Items listed in a dataset
——
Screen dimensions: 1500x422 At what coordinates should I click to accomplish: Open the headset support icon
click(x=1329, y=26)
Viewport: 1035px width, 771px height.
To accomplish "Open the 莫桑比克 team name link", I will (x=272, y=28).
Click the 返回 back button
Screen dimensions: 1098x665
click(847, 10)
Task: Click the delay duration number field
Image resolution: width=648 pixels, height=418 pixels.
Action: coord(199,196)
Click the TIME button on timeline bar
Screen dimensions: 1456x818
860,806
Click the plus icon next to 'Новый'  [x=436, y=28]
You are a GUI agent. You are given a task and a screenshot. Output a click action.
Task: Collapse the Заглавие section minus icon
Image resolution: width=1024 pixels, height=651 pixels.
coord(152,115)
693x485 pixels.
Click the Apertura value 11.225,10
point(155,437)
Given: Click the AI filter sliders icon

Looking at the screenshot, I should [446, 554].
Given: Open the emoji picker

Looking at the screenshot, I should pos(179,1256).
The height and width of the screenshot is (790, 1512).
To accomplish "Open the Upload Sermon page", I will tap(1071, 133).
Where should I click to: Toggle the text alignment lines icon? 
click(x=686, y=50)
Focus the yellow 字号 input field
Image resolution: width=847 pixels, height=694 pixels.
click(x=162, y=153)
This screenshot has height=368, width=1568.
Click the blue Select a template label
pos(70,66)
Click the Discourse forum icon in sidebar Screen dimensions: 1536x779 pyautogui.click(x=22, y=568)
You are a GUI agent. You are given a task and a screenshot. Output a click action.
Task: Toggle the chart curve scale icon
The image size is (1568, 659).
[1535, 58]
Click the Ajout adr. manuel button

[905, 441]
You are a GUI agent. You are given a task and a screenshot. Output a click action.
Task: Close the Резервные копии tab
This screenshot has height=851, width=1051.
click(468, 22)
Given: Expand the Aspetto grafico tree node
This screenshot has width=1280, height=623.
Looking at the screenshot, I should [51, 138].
——
#### [WHAT NEEDS TO BE DONE]
Please retype the records above starting with the line that contains "This screenshot has height=368, width=1568." and stopping after the last line, changing nothing.

#### [WRITTEN REPLY]
This screenshot has height=368, width=1568.
Click the blue Select a template label
pos(70,66)
Click the Discourse forum icon in sidebar Screen dimensions: 1536x779 pyautogui.click(x=22, y=568)
You are a GUI agent. You are given a task and a screenshot. Output a click action.
Task: Toggle the chart curve scale icon
The image size is (1568, 659).
[1535, 58]
Click the Ajout adr. manuel button

[905, 441]
You are a GUI agent. You are given a task and a screenshot. Output a click action.
Task: Close the Резервные копии tab
This screenshot has height=851, width=1051.
click(468, 22)
Given: Expand the Aspetto grafico tree node
This screenshot has width=1280, height=623.
Looking at the screenshot, I should [51, 138].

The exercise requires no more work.